Credit-related data is being produced at growing rates. If the process is not strictly stationary (as in most real-world applications), the target concept could gradually change over time. For example, classes' profiles for good and bad clients may rapidly change. The ability to incorporate this concept drift is a natural extension for future DM systems. In real-time credit assessment, large chunks of data will be collected over time. Future credit assessment DM tools will have to deal with possible modifications in the existing classes. A natural approach for this new situation is the use of adaptive learning algorithms, where incremental learning algorithms take into account such concept drift.
Future work in this area should also take into consideration security issues, support to ubiquitous computing, and a better integration with current databases technology.
conclusion
Several companies perform data mining on personal data stored in their databases. This is particularly true for credit risk analysis databases, where customers' personal data can be employed to improve the quality of credit assessment and support the offer of new credit products. Data mining systems usually employ artificial intelligence and statistical techniques to acquire relevant, interesting, and new knowledge for most applications, including credit risk analysis. Although one cannot avoid the use of these sophisticated techniques to support credit assessment, great care should be taken to guarantee privacy and that personal rights are not violated when working with private information.
A financial problem that shares several similarities with credit risk assessment is bankruptcy prediction. In the movement towards economic blocks, the growing globalization demands robust and reliable systems for banks' bankruptcy forecasting. This demand comes from different sources, like managers, investors, and government organizations. DM has also been successfully used for bankruptcy prediction, as can be seen in Martineli, Diniz, de Carvalho, Rezende, and Matias (1999), Atiya (2001), and Chakraborty and Sharma (2007).
key terms
Consumer Credit: A loan to an individual to purchase goods and/or services for personal, family, or household use.
Credit: Delivery of a value in exchange of a promise that this value will be paid back in the future.
Credit Scoring: A numerical method of determining an applicant's loan suitability based on various credit factors such as types of established credit, credit ratings, residential and occupational stability, and ability to pay back loan.
Data: The set of samples, facts, or cases in a data repository.

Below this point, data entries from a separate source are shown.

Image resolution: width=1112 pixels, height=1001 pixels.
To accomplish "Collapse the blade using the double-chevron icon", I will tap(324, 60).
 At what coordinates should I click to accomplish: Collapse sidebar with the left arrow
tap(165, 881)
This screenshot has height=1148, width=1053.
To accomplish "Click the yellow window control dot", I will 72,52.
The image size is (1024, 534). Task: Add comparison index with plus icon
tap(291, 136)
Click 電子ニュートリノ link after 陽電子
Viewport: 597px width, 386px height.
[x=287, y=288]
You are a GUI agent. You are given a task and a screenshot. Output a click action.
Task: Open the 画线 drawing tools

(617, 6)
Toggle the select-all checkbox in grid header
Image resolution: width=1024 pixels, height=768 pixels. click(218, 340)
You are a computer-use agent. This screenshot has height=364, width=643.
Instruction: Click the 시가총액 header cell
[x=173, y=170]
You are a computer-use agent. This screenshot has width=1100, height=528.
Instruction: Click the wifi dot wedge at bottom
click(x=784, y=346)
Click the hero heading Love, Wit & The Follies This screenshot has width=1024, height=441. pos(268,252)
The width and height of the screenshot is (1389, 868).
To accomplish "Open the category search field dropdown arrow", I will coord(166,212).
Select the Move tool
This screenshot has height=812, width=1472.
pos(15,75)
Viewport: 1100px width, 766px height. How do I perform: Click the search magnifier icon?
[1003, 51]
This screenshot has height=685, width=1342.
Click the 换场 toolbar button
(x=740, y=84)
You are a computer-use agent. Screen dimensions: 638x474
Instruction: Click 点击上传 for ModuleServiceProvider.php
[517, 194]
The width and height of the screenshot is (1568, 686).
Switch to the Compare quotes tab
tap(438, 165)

As an example of a sample, consider the field values of a particular credit application in a bank database.
Data Mining: The process of extracting meaningful information from very large databases. One of the main steps of the KDD process.
KDD: Process of knowledge discovery in large databases.
Knowledge: Defined according to the domain, considering usefulness, originality, and understanding.
Machine Learning: Sub-area of artificial intelligence that includes techniques able to learn new concepts from a set of samples.